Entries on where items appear
* begin *

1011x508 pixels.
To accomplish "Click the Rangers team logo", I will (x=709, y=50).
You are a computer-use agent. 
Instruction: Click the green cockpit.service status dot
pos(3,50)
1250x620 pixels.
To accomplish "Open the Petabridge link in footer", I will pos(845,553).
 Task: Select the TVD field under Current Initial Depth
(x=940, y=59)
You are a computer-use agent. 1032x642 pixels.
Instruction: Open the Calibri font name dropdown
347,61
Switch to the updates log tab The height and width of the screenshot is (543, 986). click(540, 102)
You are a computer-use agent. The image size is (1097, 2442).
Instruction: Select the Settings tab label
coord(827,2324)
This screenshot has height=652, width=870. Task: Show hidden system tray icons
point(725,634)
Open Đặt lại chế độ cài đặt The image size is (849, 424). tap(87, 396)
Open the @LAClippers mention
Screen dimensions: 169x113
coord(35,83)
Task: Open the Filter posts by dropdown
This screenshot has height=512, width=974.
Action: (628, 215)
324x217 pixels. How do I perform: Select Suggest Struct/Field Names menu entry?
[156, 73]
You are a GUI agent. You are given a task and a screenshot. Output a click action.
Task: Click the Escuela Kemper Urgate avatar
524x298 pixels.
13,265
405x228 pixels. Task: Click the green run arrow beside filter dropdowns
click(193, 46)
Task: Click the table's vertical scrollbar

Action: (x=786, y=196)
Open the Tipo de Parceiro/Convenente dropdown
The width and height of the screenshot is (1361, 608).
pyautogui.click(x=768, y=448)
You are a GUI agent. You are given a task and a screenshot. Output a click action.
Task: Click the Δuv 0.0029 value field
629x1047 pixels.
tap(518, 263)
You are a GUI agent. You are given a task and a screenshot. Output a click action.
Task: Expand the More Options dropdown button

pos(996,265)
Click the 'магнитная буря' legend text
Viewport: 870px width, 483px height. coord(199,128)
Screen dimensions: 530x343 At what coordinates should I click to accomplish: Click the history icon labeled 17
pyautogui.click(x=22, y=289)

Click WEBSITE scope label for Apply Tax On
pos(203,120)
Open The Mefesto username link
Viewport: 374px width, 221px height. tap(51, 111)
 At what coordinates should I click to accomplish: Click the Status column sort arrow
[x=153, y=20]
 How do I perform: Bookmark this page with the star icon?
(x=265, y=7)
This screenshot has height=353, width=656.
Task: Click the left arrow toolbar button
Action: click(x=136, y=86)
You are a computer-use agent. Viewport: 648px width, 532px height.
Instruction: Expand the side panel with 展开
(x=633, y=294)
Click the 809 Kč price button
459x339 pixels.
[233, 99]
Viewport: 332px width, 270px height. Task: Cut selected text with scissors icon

* end *

Copy out all of the data above line for line, with no change to any character.

1011x508 pixels.
To accomplish "Click the Rangers team logo", I will (x=709, y=50).
You are a computer-use agent. 
Instruction: Click the green cockpit.service status dot
pos(3,50)
1250x620 pixels.
To accomplish "Open the Petabridge link in footer", I will pos(845,553).
 Task: Select the TVD field under Current Initial Depth
(x=940, y=59)
You are a computer-use agent. 1032x642 pixels.
Instruction: Open the Calibri font name dropdown
347,61
Switch to the updates log tab The height and width of the screenshot is (543, 986). click(540, 102)
You are a computer-use agent. The image size is (1097, 2442).
Instruction: Select the Settings tab label
coord(827,2324)
This screenshot has height=652, width=870. Task: Show hidden system tray icons
point(725,634)
Open Đặt lại chế độ cài đặt The image size is (849, 424). tap(87, 396)
Open the @LAClippers mention
Screen dimensions: 169x113
coord(35,83)
Task: Open the Filter posts by dropdown
This screenshot has height=512, width=974.
Action: (628, 215)
324x217 pixels. How do I perform: Select Suggest Struct/Field Names menu entry?
[156, 73]
You are a GUI agent. You are given a task and a screenshot. Output a click action.
Task: Click the Escuela Kemper Urgate avatar
524x298 pixels.
13,265
405x228 pixels. Task: Click the green run arrow beside filter dropdowns
click(193, 46)
Task: Click the table's vertical scrollbar

Action: (x=786, y=196)
Open the Tipo de Parceiro/Convenente dropdown
The width and height of the screenshot is (1361, 608).
pyautogui.click(x=768, y=448)
You are a GUI agent. You are given a task and a screenshot. Output a click action.
Task: Click the Δuv 0.0029 value field
629x1047 pixels.
tap(518, 263)
You are a GUI agent. You are given a task and a screenshot. Output a click action.
Task: Expand the More Options dropdown button

pos(996,265)
Click the 'магнитная буря' legend text
Viewport: 870px width, 483px height. coord(199,128)
Screen dimensions: 530x343 At what coordinates should I click to accomplish: Click the history icon labeled 17
pyautogui.click(x=22, y=289)

Click WEBSITE scope label for Apply Tax On
pos(203,120)
Open The Mefesto username link
Viewport: 374px width, 221px height. tap(51, 111)
 At what coordinates should I click to accomplish: Click the Status column sort arrow
[x=153, y=20]
 How do I perform: Bookmark this page with the star icon?
(x=265, y=7)
This screenshot has height=353, width=656.
Task: Click the left arrow toolbar button
Action: click(x=136, y=86)
You are a computer-use agent. Viewport: 648px width, 532px height.
Instruction: Expand the side panel with 展开
(x=633, y=294)
Click the 809 Kč price button
459x339 pixels.
[233, 99]
Viewport: 332px width, 270px height. Task: Cut selected text with scissors icon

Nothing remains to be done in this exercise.